19.08.2015 18:21

Datendiebstahl56'000 .ch-Adressen bei Ashley Madison betroffen

Das von Hackern veröffentlichte Datenpaket des Fremdgehportals verrät auch einige spannende Zahlen zum einheimischen Seitensprungverhalten.

von
jcg
Über 30 Millionen Mailadressen konnten die Hacker bei Ashley Madison abgreifen.

Über 30 Millionen Mailadressen konnten die Hacker bei Ashley Madison abgreifen.

Die Hacker des Impact Teams haben ihre Drohung wahrgemacht und die Daten von Millionen Kunden des Fremdgehportals Ashley Madison veröffentlicht.
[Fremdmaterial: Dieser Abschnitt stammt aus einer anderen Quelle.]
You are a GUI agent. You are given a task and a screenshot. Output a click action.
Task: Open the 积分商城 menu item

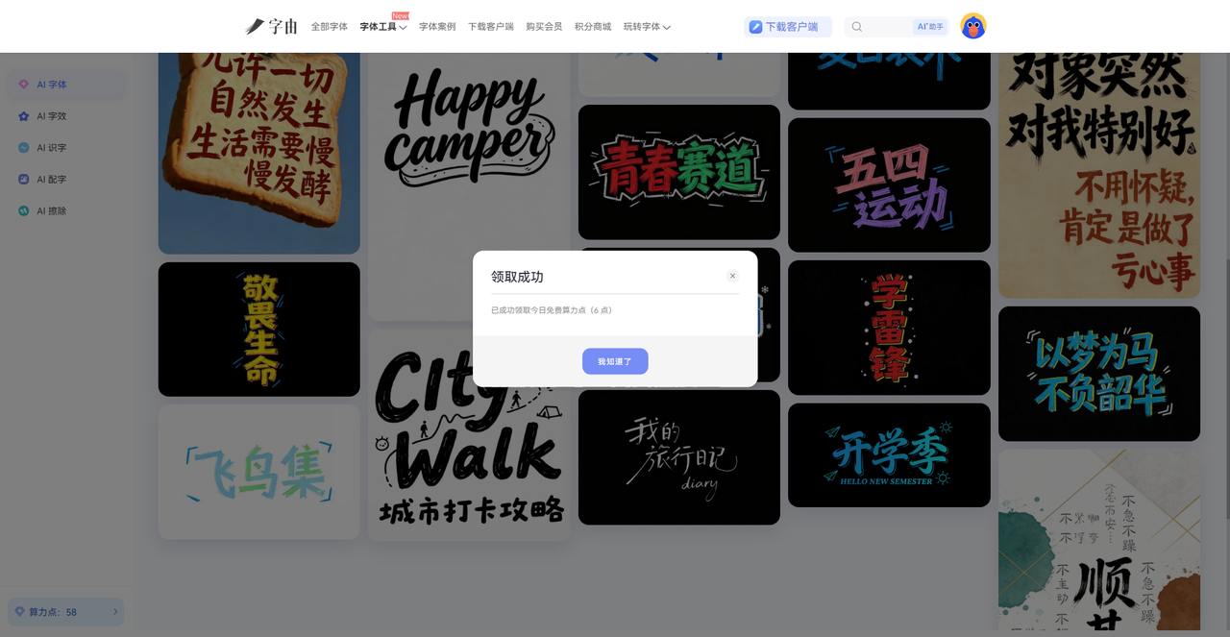(x=593, y=27)
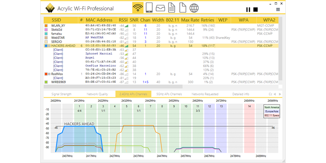Stop the Wi-Fi capture
Screen dimensions: 326x163
tap(256, 9)
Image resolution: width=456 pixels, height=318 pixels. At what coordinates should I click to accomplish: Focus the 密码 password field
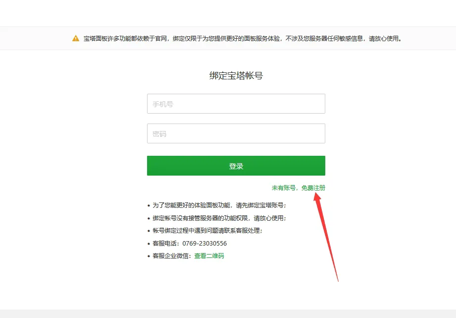pos(236,133)
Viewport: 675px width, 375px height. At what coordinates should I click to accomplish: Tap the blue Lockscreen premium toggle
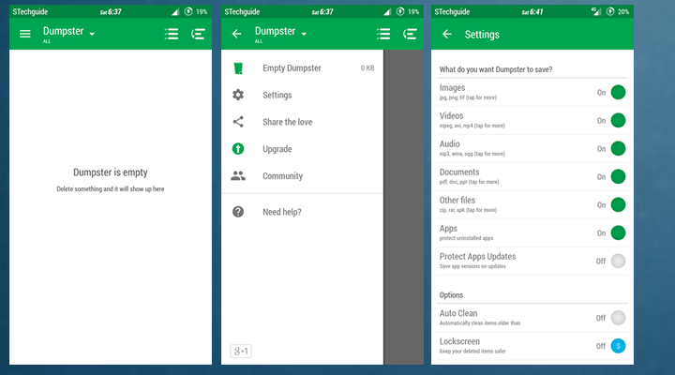point(618,346)
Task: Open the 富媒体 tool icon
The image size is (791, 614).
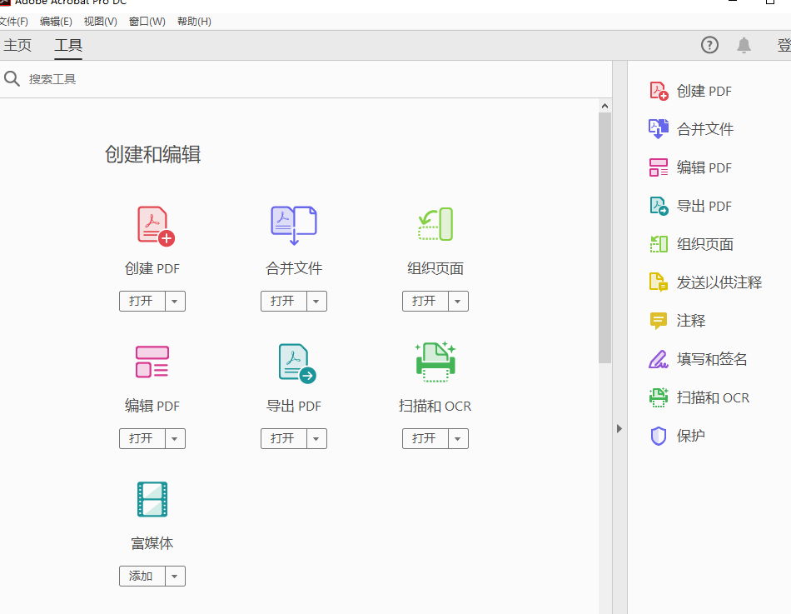Action: coord(152,499)
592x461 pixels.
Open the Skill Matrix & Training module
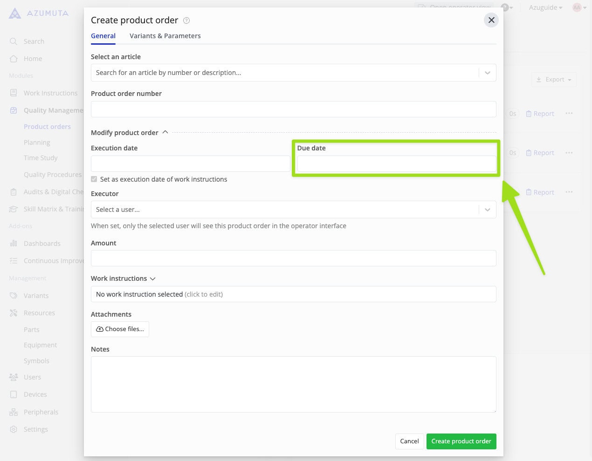point(14,209)
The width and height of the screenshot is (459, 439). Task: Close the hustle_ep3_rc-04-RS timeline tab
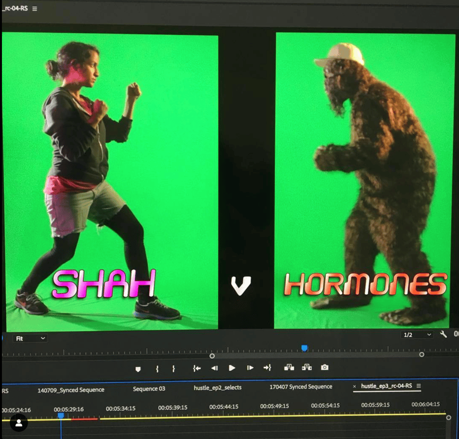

Das 9,7 Gigabyte grosse Datenpaket wurde ins sogenannte Darknet gestellt, einen Teil des Internets, der nur über einen speziellen Browser zugänglich ist.

Die Schweizer IT-Sicherheitsfirma Scip hat einen ersten Blick auf die Daten geworfen und insgesamt 30'612'501 E-Mail-Adressen gefunden. Davon haben 56'362 eine .ch-Endung. Die überwiegende Mehrzahl davon sind Adressen von sogenannten Freemailern wie GMX oder Hotmail. Allerdings finden sich auch Firmenadressen darunter.

Wie Scip weiter berichtet, fanden sie in den Daten rund 19 admin.ch-Mail-Adressen. Es muss sich dabei aber nicht um Politiker handeln. Jeder Mitarbeiter der Bundesverwaltung erhält eine Mailadresse mit diesem Domain-Namen.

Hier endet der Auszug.